### TEXT EXCERPT
--------------------------------
Representation of Workers in Soviet Art - in-person talk by Christine Lindey

NB: This talk takes place at the SCRSS centre in Brixton.

It is not surprising that the subject of workers was important in Soviet art since the new, post-Tsarist Socialist Republic was building the worker state. Workers remained a major theme throughout the Soviet era but styles and interpretations of this subject changed over time and place.

The western stereotype which still persists is based on partial truths. There were indeed many idealised depictions of workers. Rosy-cheeked peasants tending over-abundant crops or industrial workers sporting spotless outfits in shiny factories, all seemingly ecstatically dedicated to repetitive, boring or arduous tasks.
--------------------------------
### AVAILABLE DATA
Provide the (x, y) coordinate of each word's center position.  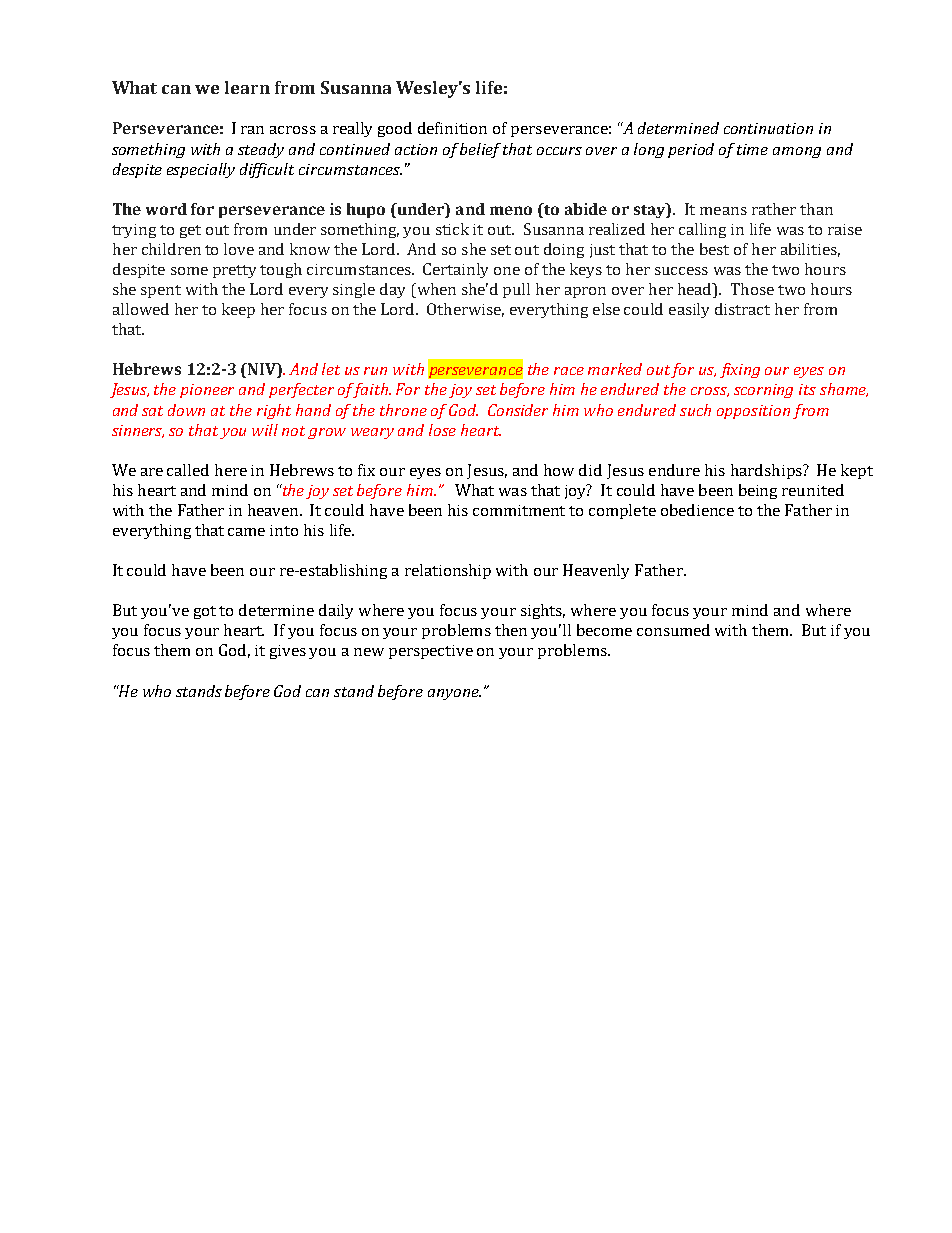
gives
--------------------------------
Shorten the paragraph in the text on workers in Soviet art that begins "The western stereotype", keeping its main facts. Work only from the text on workers in Soviet art.

The lasting western stereotype rests on partial truths. Many depictions did idealize workers: rosy-cheeked peasants with over-abundant crops, or industrial workers in spotless outfits and shiny factories, all seemingly ecstatic about repetitive, boring or arduous tasks.